O que fazer
Transcreva, sem qualquer alteração, a parte do texto sobre a condenação de Mohammed Ahmed Hegazi no Egito que começa em "A condenação veio" e segue até "pais, nascerá cristão.".

Mohammed Ahmed Hegazi, um jovem egípcio, de 25 anos de idade, convertido ao cristianismo desde os 16 anos, foi condenado à morte, pelos lideres islâmicos no Egito, por ter-se declarado cristão.

A condenação veio à tona, quando Mohamed e sua esposa, também cristã, decidiram oficializar a fé, colocando em suas respectivas carteiras de identidade a indicação de cristãos.

A motivação da oficialização religiosa é o filho que, segundo o desejo dos pais, nascerá cristão.

Todavia, segundo as leis do islamismo, “quem renuncia ao islã é um apóstata, um desertor, que merece ser morto; e mais ainda, por se vangloriar de ter deixado o islã”. Essa foi a declaração feita pelo reitor da Universidade Islâmica de Al Alzahr, professor Soah Saleh.

Embora oficialmente os cristãos tenham liberdade religiosa no Egito, isso não significa que tenham liberdade para evangelizar. A confissão religiosa das pessoas deve ser discriminada em suas carteiras de identidade.

Os muçulmanos que se convertem, sofrem severa perseguição, o que inclui a marginalização por parte da sociedade, prisões e até tortura.

Perseguição, estupros e extradição

Cristãos relataram diversas campanhas realizadas por militantes islâmicos, que forçaram aldeias inteiras a se converterem ao islamismo. Extremistas muçulmanos têm-se tornado notórios pelo rapto de mulheres cristãs, numa tática conhecida como “conversão por estupro”.

Cristãos estrangeiros podem enfrentar perseguição, prisão ou mesmo extradição.

Nos últimos anos, os cristãos coptas egípcios – que são parte de uma antiga Igreja egípcia – têm sido cada vez mais perseguidos. Alguns foram mortos por militantes radicais, enquanto outros são obrigados a pagar por sua “segurança”.

No Egito, 84% da população professa a fé islâmica, e apenas 15%, o cristianismo. Segundo fontes católicas, o total de fiéis cristãos é de 10,3 milhões de habitantes, em lento crescimento de percentual.

Conteúdo do material

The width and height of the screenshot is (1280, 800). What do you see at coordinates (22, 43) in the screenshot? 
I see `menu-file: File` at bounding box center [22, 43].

Resultado da tarefa
A condenação veio à tona, quando Mohamed e sua esposa, também cristã, decidiram oficializar a fé, colocando em suas respectivas carteiras de identidade a indicação de cristãos.

A motivação da oficialização religiosa é o filho que, segundo o desejo dos pais, nascerá cristão.